§ ASSIGNED TASK: A verbatim printing of the entries that follow is needed; pictures must not appear in it.

MATERIAL PROVIDED Block Start

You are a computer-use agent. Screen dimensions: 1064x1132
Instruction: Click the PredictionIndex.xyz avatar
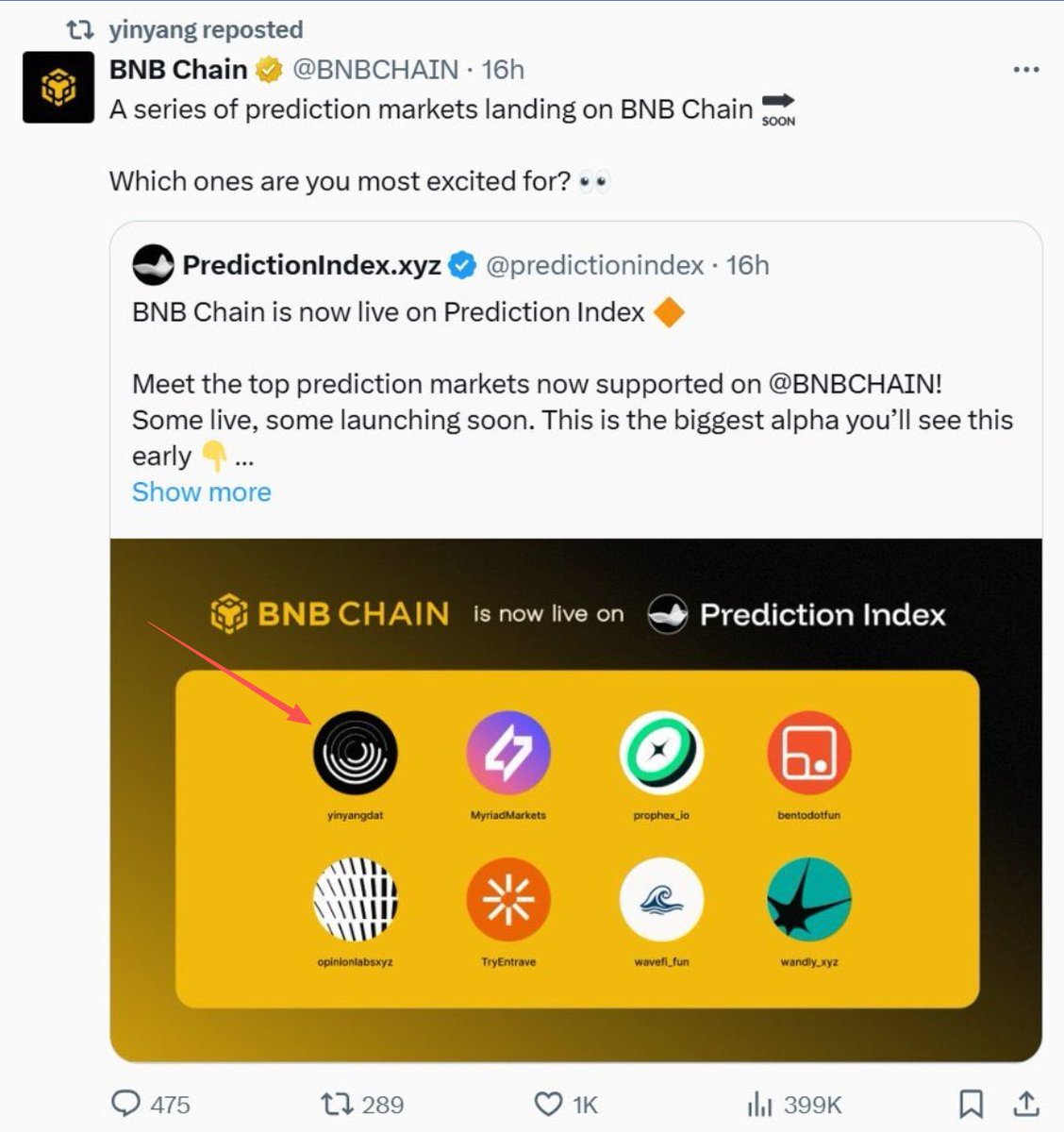click(x=153, y=266)
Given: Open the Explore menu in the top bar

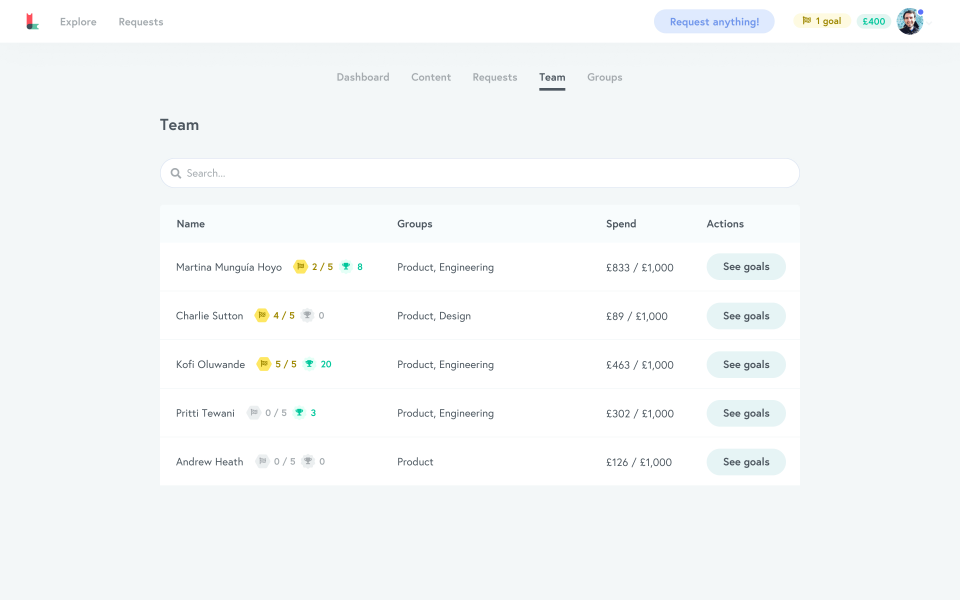Looking at the screenshot, I should coord(78,21).
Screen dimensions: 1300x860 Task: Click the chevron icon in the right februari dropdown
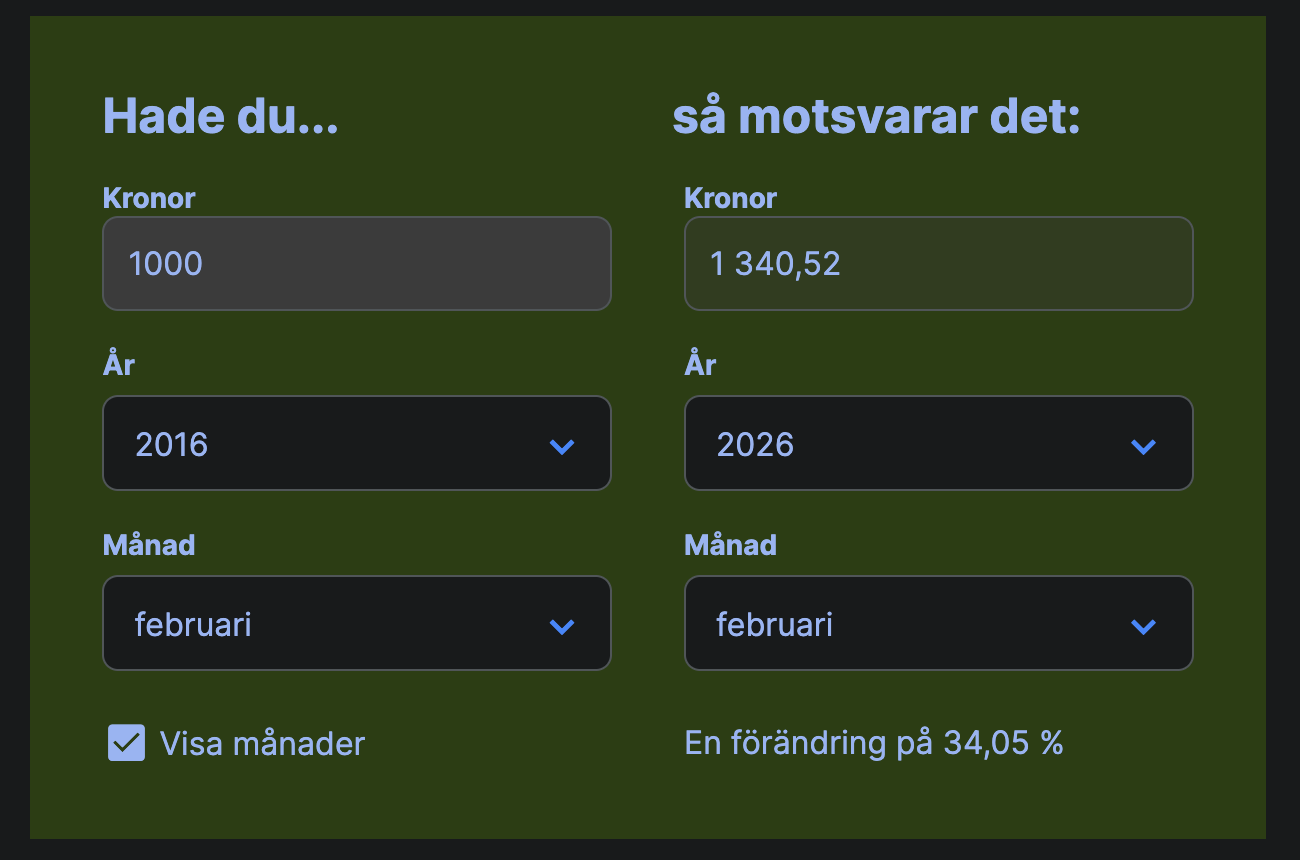tap(1143, 626)
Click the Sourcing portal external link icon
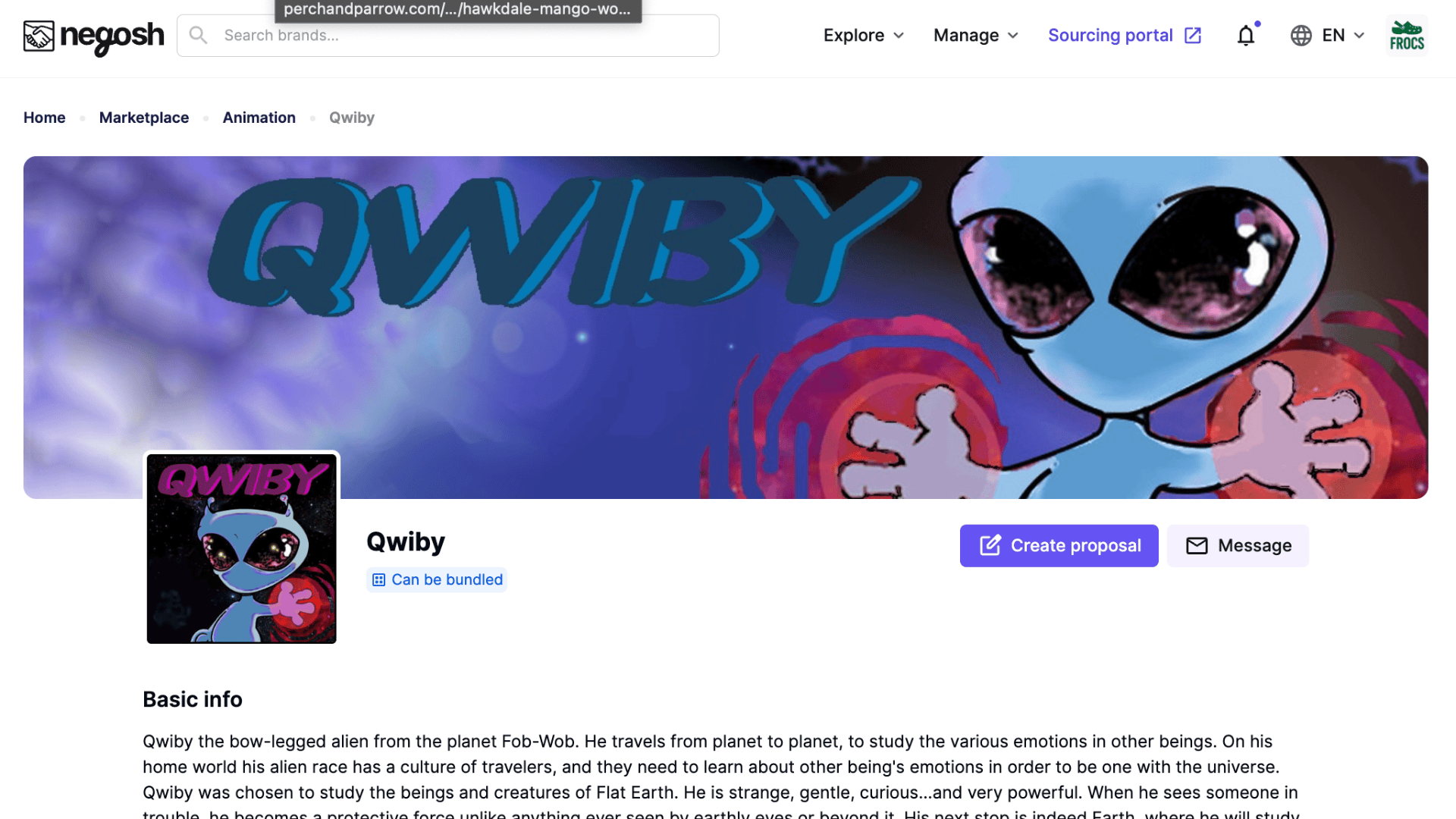This screenshot has width=1456, height=819. [1193, 36]
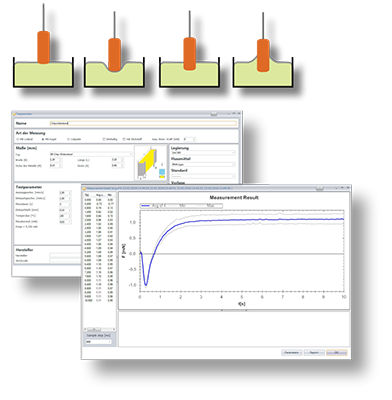Image resolution: width=392 pixels, height=400 pixels.
Task: Click the Report button
Action: point(314,352)
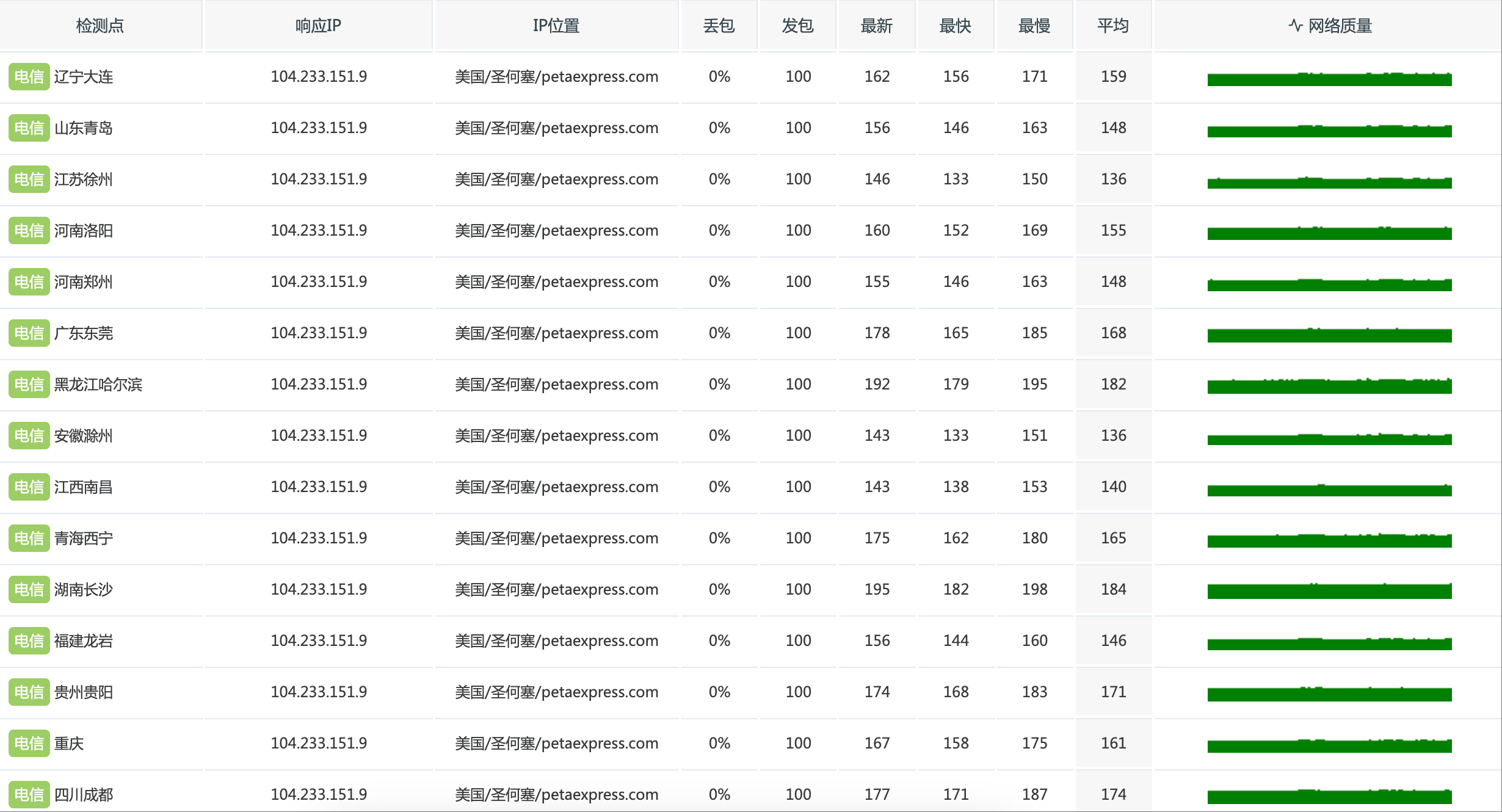Click the 响应IP column header
The width and height of the screenshot is (1502, 812).
tap(318, 26)
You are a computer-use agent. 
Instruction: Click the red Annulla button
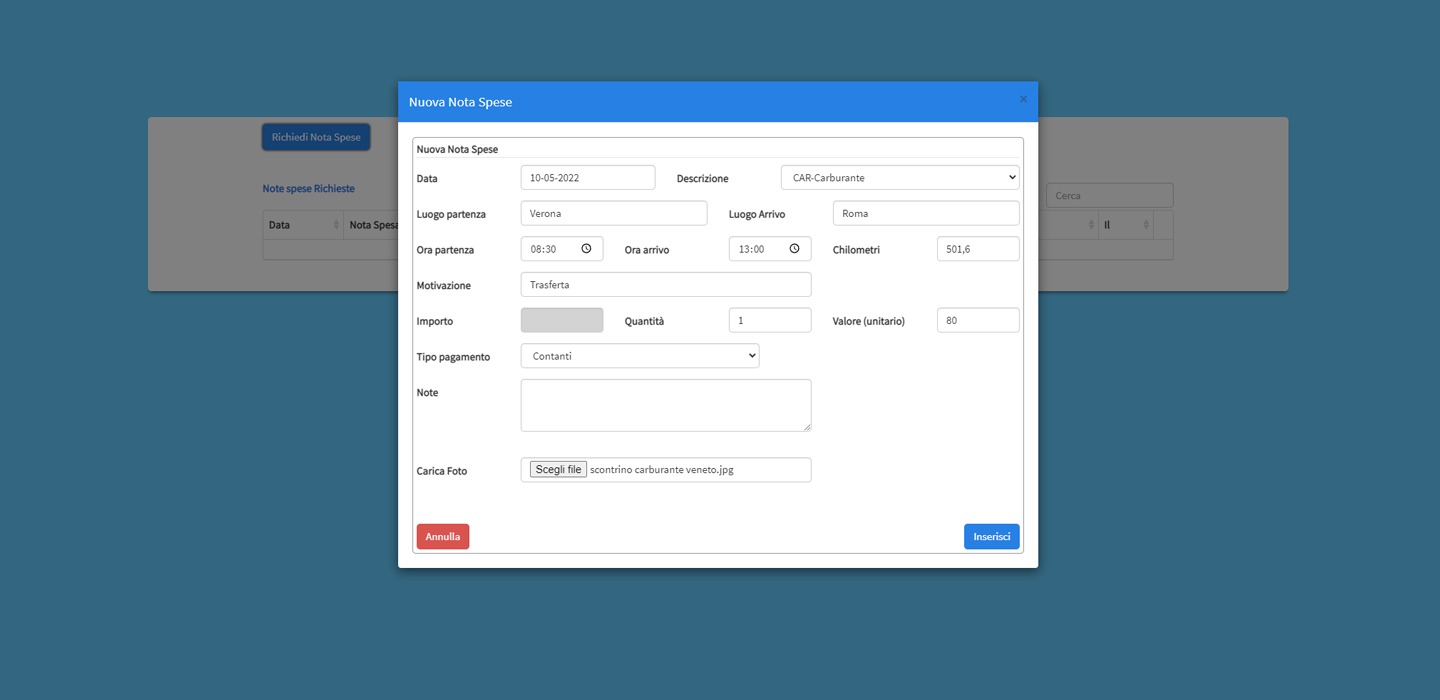442,537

MATERIAL PROVIDED Block End

§ TASK RESULT:
You are a computer-use agent. Screen dimensions: 1064x1132
Instruction: Click the PredictionIndex.xyz avatar
click(x=153, y=266)
Given: Open the Explore menu in the top bar

Looking at the screenshot, I should coord(78,21).
Screen dimensions: 1300x860 Task: Click the chevron icon in the right februari dropdown
tap(1143, 626)
Click the Sourcing portal external link icon
This screenshot has width=1456, height=819. [1193, 36]
Image resolution: width=392 pixels, height=400 pixels.
Task: Click the Report button
Action: point(314,352)
Click the 响应IP column header
The width and height of the screenshot is (1502, 812).
tap(318, 26)
You are a computer-use agent. 
Instruction: Click the red Annulla button
442,537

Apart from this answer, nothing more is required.